El año 2020 podríamos comer filetes de carne de res cultivados en laboratorio

Aleph Farms, una empresa israelí dedicada a la agricultura celular, dice haber creado el primer filete de carne cultivada en laboratorio a partir de células animales. La compañía afirma que esta carne no solo mantiene el sabor típico de un bistec sino también la estructura, por lo que las personas que la consuman podrán sentir como si estuvieran comiendo un auténtico pedazo de carne de res, informa The Wall Street Journal.

¿Cómo lo hacen?

El procedimiento dura cerca de tres semanas y comienza con la obtención de muestras de animales vivos para su incubación en una placa de Petri, creación de cuatro distintos tipos de células y luego su combinación para generar una pequeña estructura tridimensional, semejante a una tarjeta bancaria, y así dar paso al nuevo “filete de carne”.

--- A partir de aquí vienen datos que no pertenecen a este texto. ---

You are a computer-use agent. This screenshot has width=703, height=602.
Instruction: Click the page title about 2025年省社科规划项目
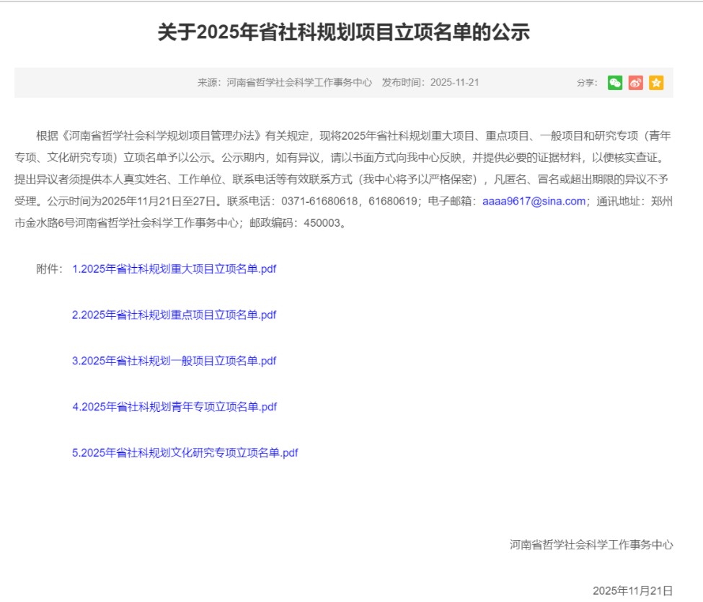click(x=343, y=33)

El científico Jan Dutkiewicz, de la Universidad Johns Hopkins (Estados Unidos) señaló al respecto: “En teoría, estamos hablando de que podrías estar comiendo carne de bisonte sin sacrificarlo”.

El sabor de este nuevo producto alcanza un 70% de similitud al del bistec verdadero y su estructura celular resulta exacta a la carne que conocemos, pero con la diferencia de que no requiere implicar el sacrificio del ganado.

La producción de esta clase de filetes se efectúa con solo una parte de los costos ambientales que origina la industria tradicional a gran escala, aunque en esta fase el coste de desarrollar un trozo de “carne de laboratorio” podría alcanzar los 50 dólares.

Sus inventores aseveran que esta alternativa revolucionará la industria alimentaria en todo el mundo que cada día demanda una elevada producción en donde la agricultura tradicional ya no es capaz de cubrirla.

Mientras tanto, los organismos de control en Estados Unidos continúan analizando si estos tipos de carne cultivada en laboratorio son seguros para el consumo humano.